Ventricular Tachycardia

Monomorphic VT

Guideline Recommendations for Medications in Monomorphic VT

GuidelineRecommendation
AHA/ACC/HRS (2017)Procainamide (Class IIa) over amiodarone (Class IIb) for stable monomorphic VT
ESC (2015)Amiodarone recommended for stable monomorphic VT  

Summary of Key Evidence

  • PROCAMIO Trial (2017): Procainamide superior to amiodarone for conversion of stable MVT (67% vs 38%, p<0.05) with fewer adverse events
  • Marill et al (2010): Retrospective analysis found amiodarone and procainamide had similar efficacy for stable MVT (59% vs 43%, p=0.08)
  • AHA/ACC/HRS guideline update (2017) changed recommendation to procainamide preferred over amiodarone based on efficacy and safety data

Polymorphic VT

AHA/ACC/HRS (2017)

  • Intravenous magnesium can suppress episodes of torsades de pointes without necessarily shortening QT, even when serum magnesium is normal.

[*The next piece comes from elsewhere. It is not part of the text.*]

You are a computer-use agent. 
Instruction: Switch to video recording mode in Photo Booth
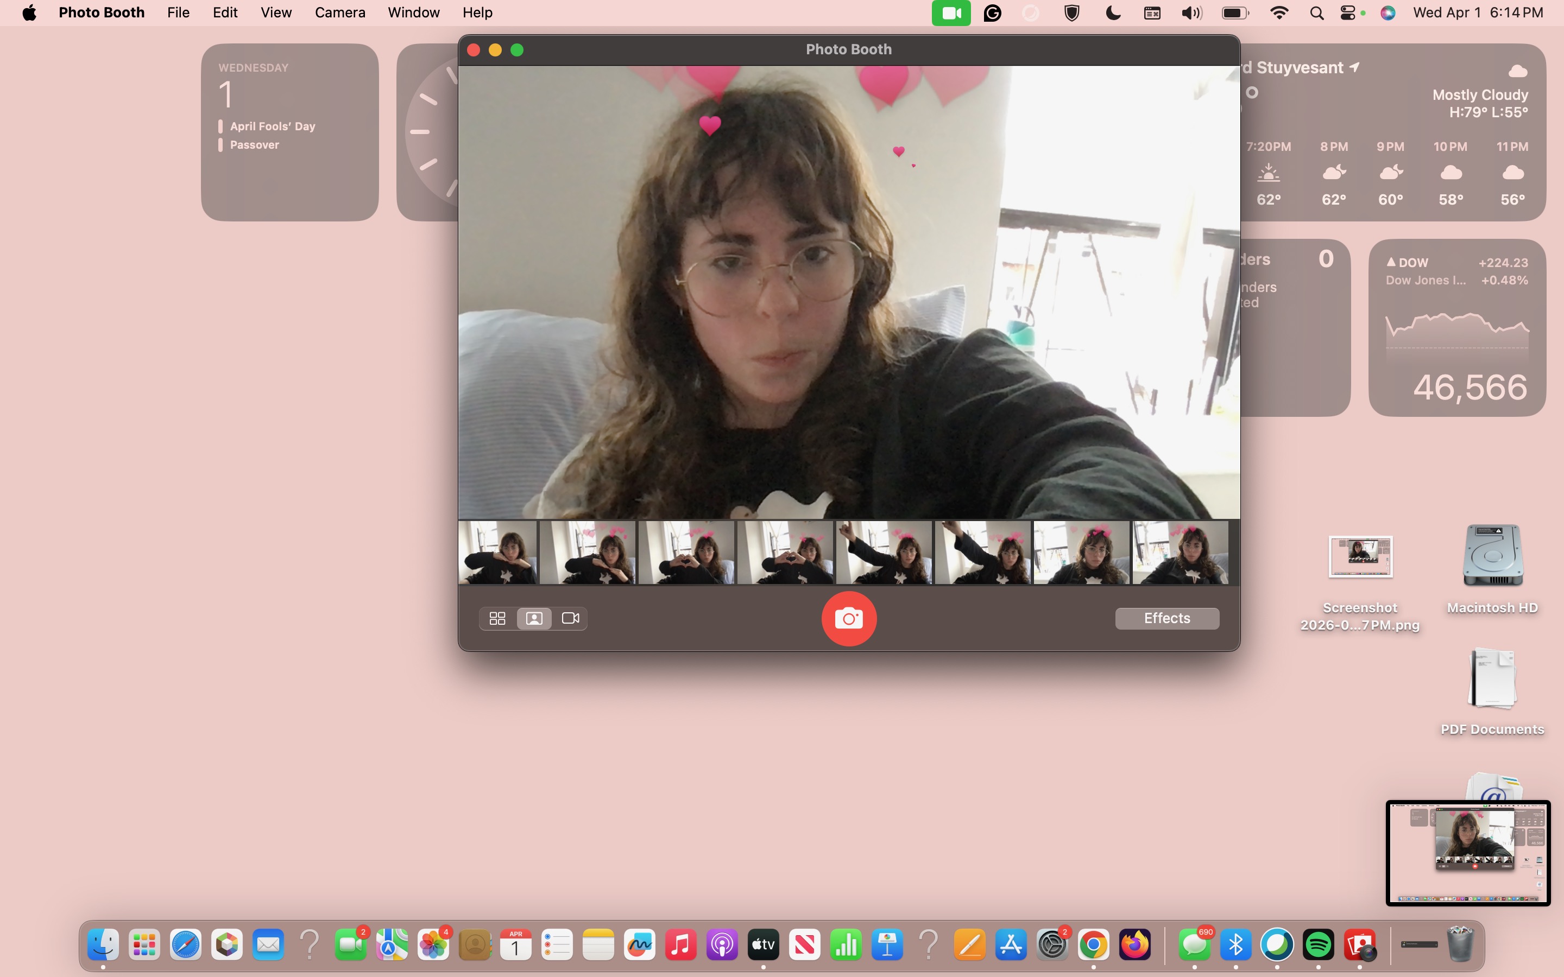pos(569,618)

Repeated doses may be needed, titrated to suppress ectopy and nonsustained VT episodes while precipitating factors are corrected.
  • In patient with recurrent torases de pointes associated with acquired QT proklongation and bradycardia that cannot be suppressed with intravenous magnesium administration, increasing the heart rate with atrial or ventricular pacing or isoproterenol are recommended to suppress the arrhythmia
  • Maintaining serum potassium between 4.5 mEq/L and 5 mEq/L shortens QT and may reduce the chance of recurrent torsades de pointes

Key Study

  • Tzivoni D, Banai S, Schuger C, Benhorin J, Keren A, Gottlieb S, Stern S. Treatment of torsade de pointes with magnesium sulfate. Circulation. 1988 Feb;77(2):392-7.
    • Twelve consecutive patients who developed torsade de pointes (polymorphous ventricular tachycardia with marked QT prolongation, TdP) over a 4 year period were treated with intravenous injections of magnesium sulfate.
    • In nine of the patients a single bolus of 2 g completely abolished the TdP within 1 to 5 min, and in three others complete abolition of the TdP was achieved after a second bolus was given 5 to 15 min later.